How to get started in travel nursing?

Specialties Travel

Published

Specializes in Currently hospice.

Hello, so my husband and I are considering me doing travel nursing. I have lots of experience, I am finding a ton of hospice assignments online, but I am confused as to how to get started? I thought I would need to find an agency to apply to, then look for assignments, but I am finding these websites like travel nurse source that list all different jobs with different agencies. Do you just apply to a different agency for each job? Do these bigger sites find the jobs for you? I am confused. =(

There is a ton of overlap of assignments between agencies. Think about it from the facility perspective: would you want to depend on a single agency to provide your needs? Nope, choice is good. The facility can look at a number of profiles from a number of agencies and pick the best fits to interview.

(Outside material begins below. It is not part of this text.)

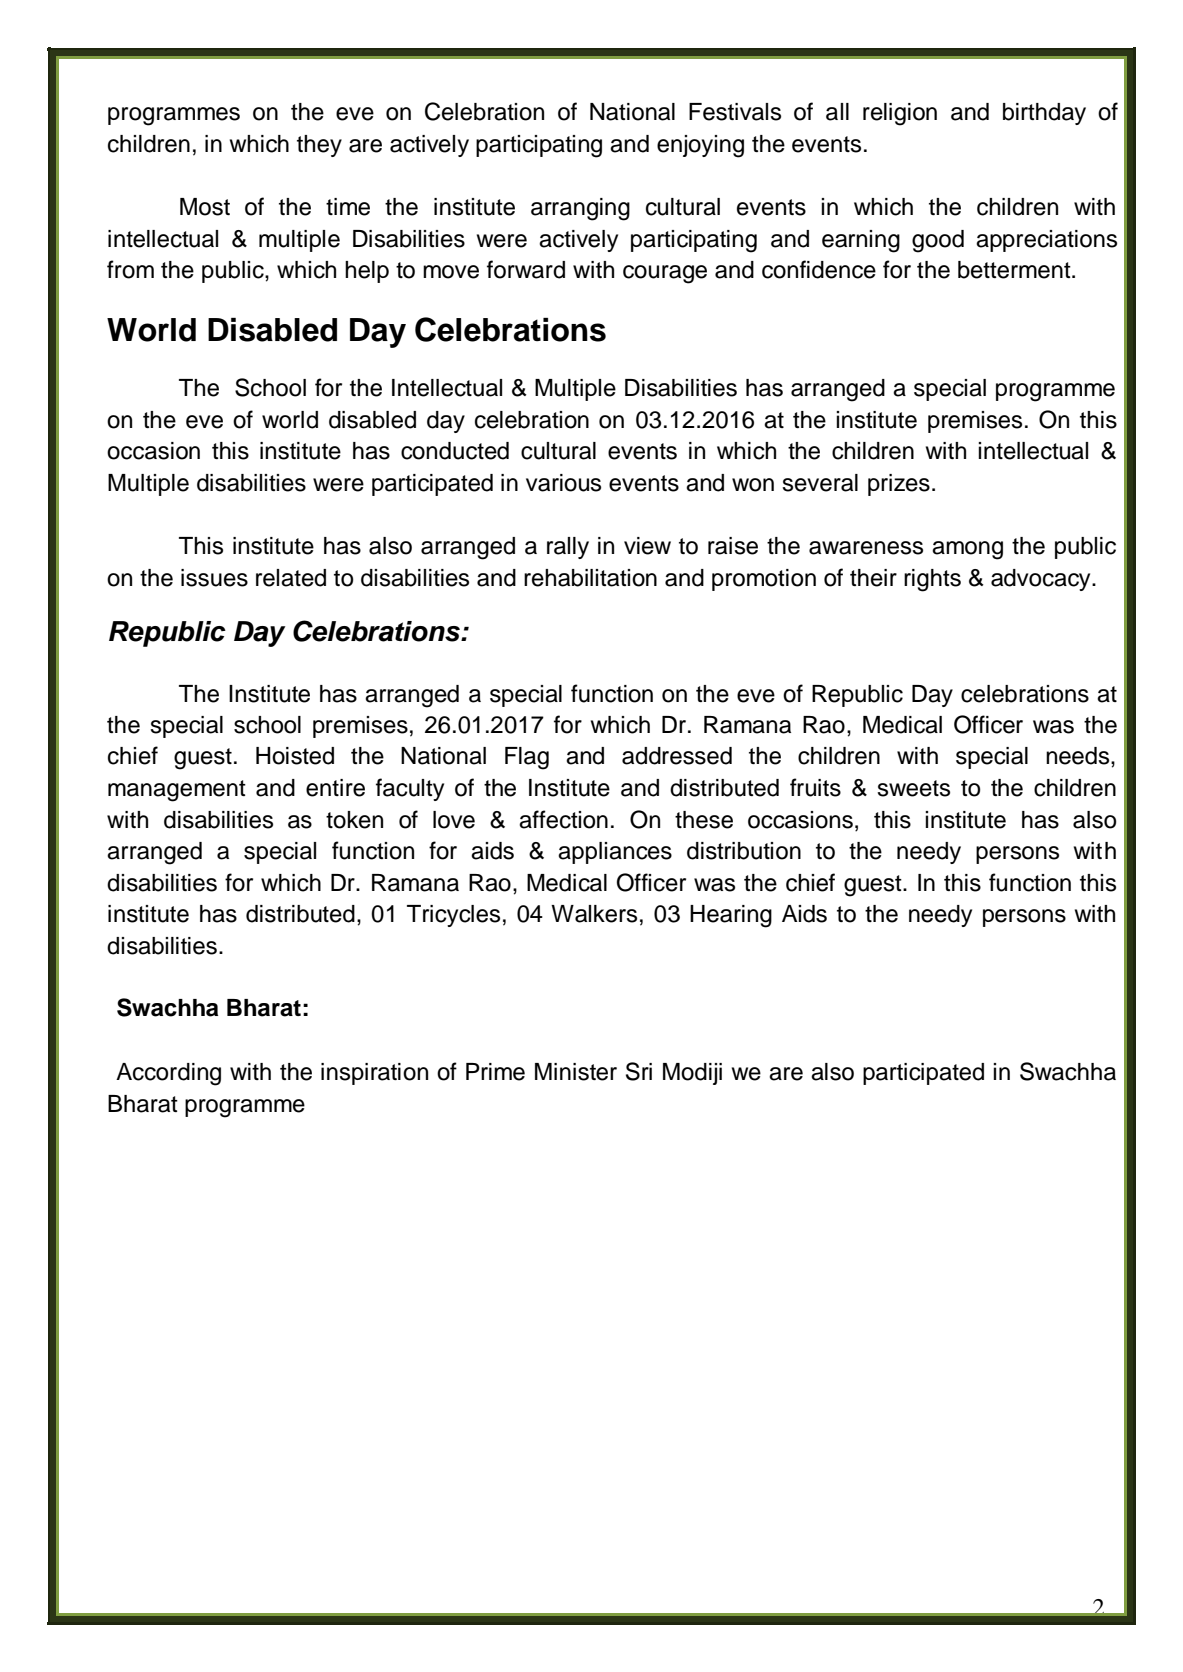 Image resolution: width=1183 pixels, height=1672 pixels. Describe the element at coordinates (665, 274) in the screenshot. I see `courage` at that location.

Choice is also good for travelers. Agencies pay differently for a wide variety of underlying reasons. You don't need to know the reasons as much as you need to know which agencies. If you are lucky enough to find the same assignment at two or more agencies, you now know which one really pays better! Besides pay, agencies are different in other ways: some provide better service, some may supply better housing (ask about the housing stipend to get an idea here). Bigger agencies have more assignments but typically pay less, smaller agencies may have less choice but pay more (lower overhead). There are also rapid response agencies, and vendor managers. It can be a bit overwhelming!

But you don't need to learn all that either right now. The most important factor in successful travel is not the agency brand, but your recruiter. I'd recommend calling a dozen (or more) agencies and picking the best five to work further with based on the quality of your communication with the recruiter, and your assessment of how trustworthy and open they are (do they share information, or not tell you about real jobs and compensation until you have signed up with them)?

At least three to five agencies is a good number so you can find out which ones are best for you, have decent choices of assignments, and to have backup plans in case your first choice falls through.